WASHINGTON, March 2 (Chinese media) -- A new approach to fight bacterial
infections, developed at the Massachusetts Institute of Technology (MIT) and the
Boston University (BU), could help prevent bacteria from developing antibiotic
resistance and kill those that have already become resistant.
Researchers from both schools have engineered a virus that knocks out
bacterial defense systems, enhances the effectiveness of antibiotics. The work
is reported Monday in the online issue of the Proceedings of the National
Academy of Sciences (PNAS).
Antibiotic-resistant bacteria poses a serious and growing health risk. The
U.S. Centers for Disease Control and Prevention estimated that the
antibiotic-resistant bacterium MRSA, or methicillin-resistant Staphylococcus
aureus, causes about 94,000 infections and contributes to 19,000 deaths annually
in the United States.
New drugs are needed to combat these super bugs, but very few new
antibiotics have been developed in the past few decades. "There are a lot of
targets to go after, but people haven't been able to find the drugs," said
Timothy Lu, lead author of the paper and an MD candidate in the Harvard-MIT
Division of Health Sciences and Technology.
Lu and James Collins, Howard Hughes Medical Institute investigator and
professor of biomedical engineering at BU, took anew approach: engineering
existing bacteriophages (viruses that infect bacteria) to attack specific
targets. "It's much easier to modify phages than to invent a new drug," said Lu.
The engineered viruses described in the PNAS paper attack the SOS system, a
bacterial DNA repair system enlisted when bacteria are exposed to antibiotics
that damage DNA, and other gene networks. Used in conjunction with traditional
antibiotics, the viruses undermine bacterial defense systems and prevent
resistance from developing.
The researchers tested their phages with three major classes of antibiotics
(quinolones, beta-lactams and aminoglyclosides) and had good results with all
three.
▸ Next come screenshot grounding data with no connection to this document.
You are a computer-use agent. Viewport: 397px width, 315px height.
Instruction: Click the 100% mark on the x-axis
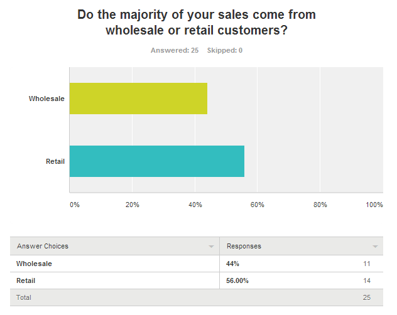(x=374, y=205)
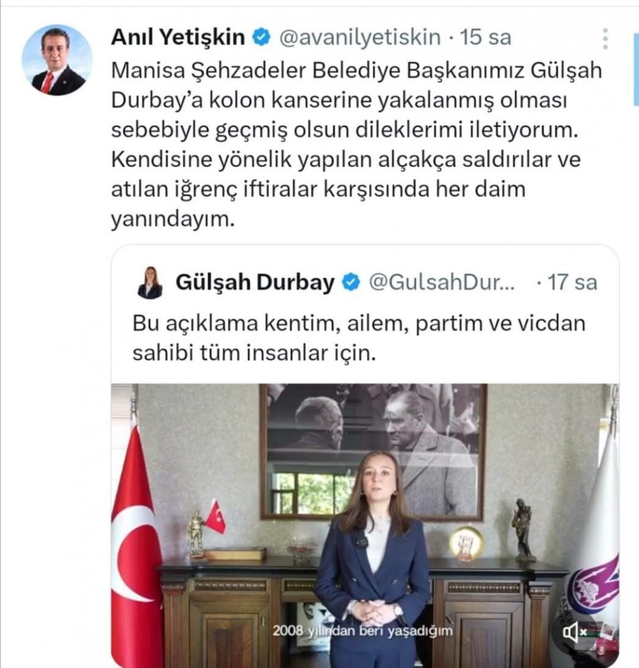The width and height of the screenshot is (639, 668).
Task: Click the main tweet text about Manisa Şehzadeler
Action: click(357, 145)
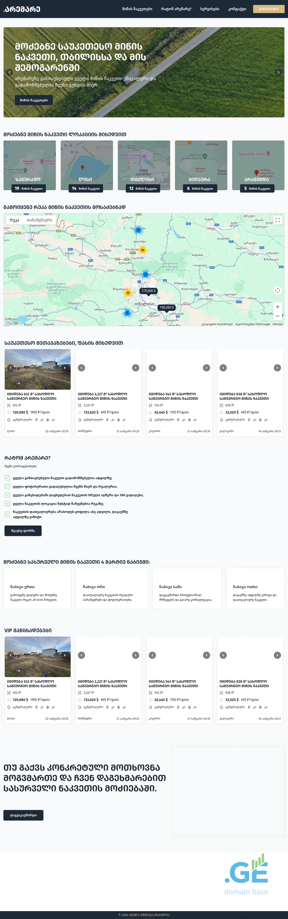
Task: Open the Services menu item in the header
Action: pos(210,9)
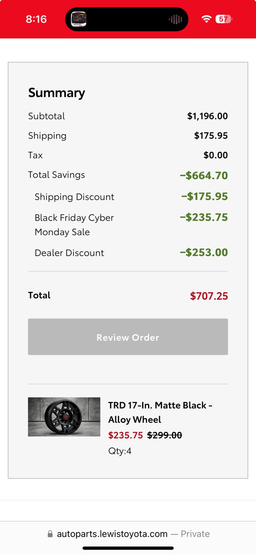The image size is (256, 555).
Task: Tap the sale price $235.75 under wheel
Action: click(126, 435)
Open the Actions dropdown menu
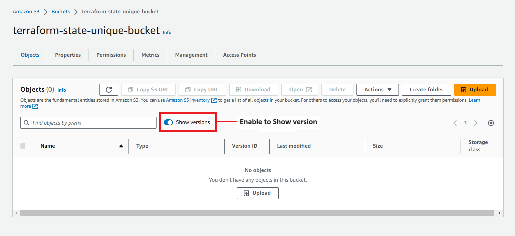This screenshot has height=236, width=515. pyautogui.click(x=377, y=89)
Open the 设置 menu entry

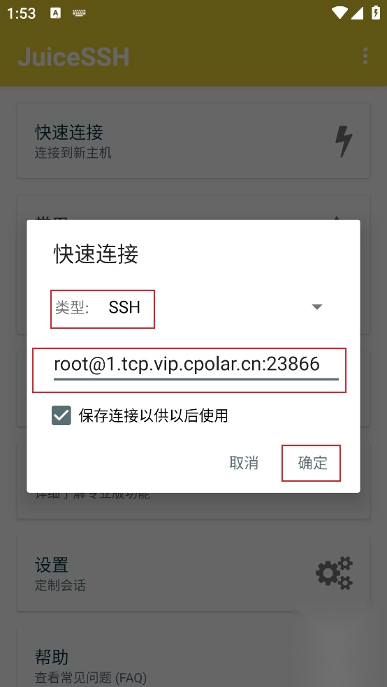(x=194, y=573)
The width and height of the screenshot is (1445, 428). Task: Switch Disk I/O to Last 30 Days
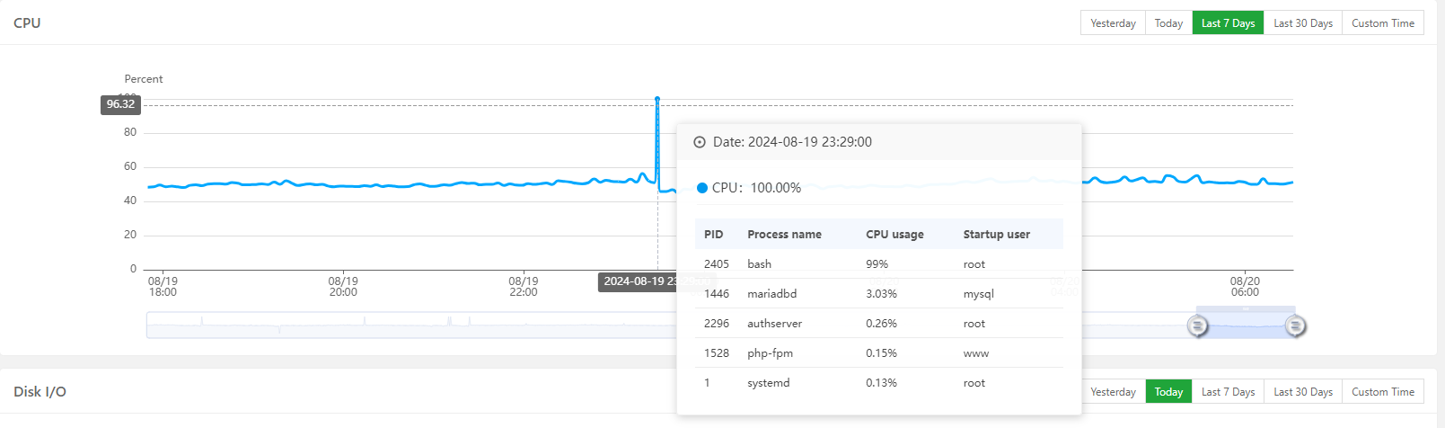[1302, 392]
In mice infected with bacteria, those treated with both engineered
bacteriophage and antibiotics had an 80 percent survival rate, compared with 50
percent for mice treated with natural bacteriophages and antibiotics, 20 percent
for mice treated only with antibiotics, and 10 percent for untreated mice.
"This work lays the groundwork for the development of a library of
bacteriophages, each designed to attack different bacterial targets," said Lu.